**Questions to answer:**
**A.** Check whether each statement agrees with the clownfish thread: (i) one reply suggests about 10 lbs of rock per gallon; (ii) an anemone is called necessary for the clowns; (iii) RO/DI water is described as a necessity. Answer yes or no for each, and quote the words that decide it.
**B.** Answer these questions from the clownfish thread:
(i) What minimum tank size does the Reefing Madness reply give?
(ii) How many pairs of clowns does HaleyM recommend?
(iii) What sand bed depth is suggested?
**C.** Reproduce the clownfish thread starting with "I hope this" and going on through "There we go.".

**Selected text:**
# What will I need for Clownfish



## dmuddle (Nov 14, 2011)

What will I need for a small clownfish tank?


----------



## HaleyM (Mar 18, 2012)

I always opt for live rock and live sand. About 10 lbs of rock per gallon creates a good bio base. And always buy your clownfish in already bonded pairs. It makes things way easier, and they enjoy another clowns company (plus, if they really get along, they will breed and its really an interesting process to watch!)! Research what type of clowns you want, there are many types all with different personalities! If you want, an anemone makes a nice home, although it is not crucial or necessary. Different clowns prefer different types of anemones, so again, do your research. Depending on how big the tank is, I really only recommend one pair of clowns. They can get territorial. Try to keep the other fish peaceful, clowns will fight back if picked on, even when they are clearly outmatched (especially when protecting eggs). 

I hope this helps with your tank C:!


----------



## Reefing Madness (Jun 26, 2011)

20g long tank minimum. 2lbs of Live Rock or Dry rock per gallon. 1-2" sand bed depth. Powerheads, enough to move 10x your water volume, in the tank. A heater. RO/DI is best to use for your water, but its not a necessity. Normal output lighting for a fish only tank. Salt water testing kit, and a refractometer. There we go.

**Information:**
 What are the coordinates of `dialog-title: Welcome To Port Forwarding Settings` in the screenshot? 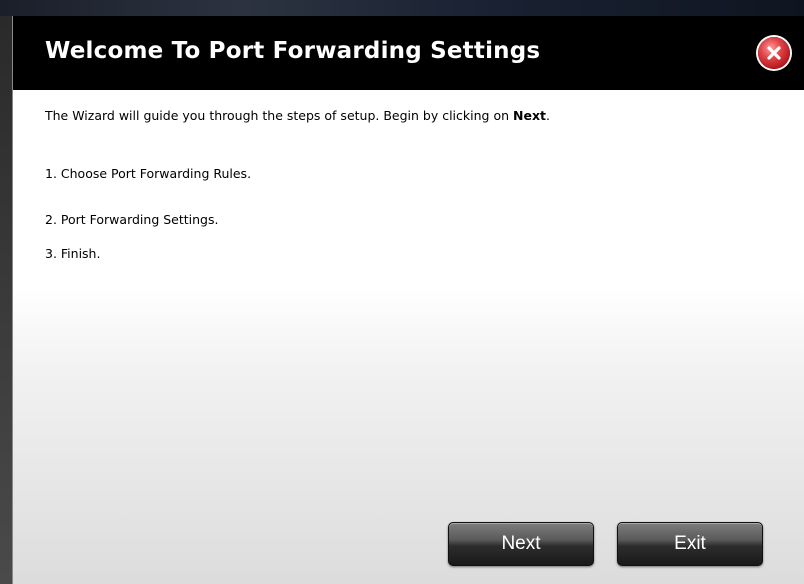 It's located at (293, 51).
==
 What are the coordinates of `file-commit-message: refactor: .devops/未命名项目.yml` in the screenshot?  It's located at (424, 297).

**Task solutions:**
**A.**
(i) Yes: "About 10 lbs of rock per gallon creates a good bio base."
(ii) No: "an anemone makes a nice home, although it is not crucial or necessary."
(iii) No: "RO/DI is best to use for your water, but its not a necessity."

**B.**
(i) A 20g long tank.
(ii) One pair.
(iii) 1-2".

**C.**
I hope this helps with your tank C:!


----------



## Reefing Madness (Jun 26, 2011)

20g long tank minimum. 2lbs of Live Rock or Dry rock per gallon. 1-2" sand bed depth. Powerheads, enough to move 10x your water volume, in the tank. A heater. RO/DI is best to use for your water, but its not a necessity. Normal output lighting for a fish only tank. Salt water testing kit, and a refractometer. There we go.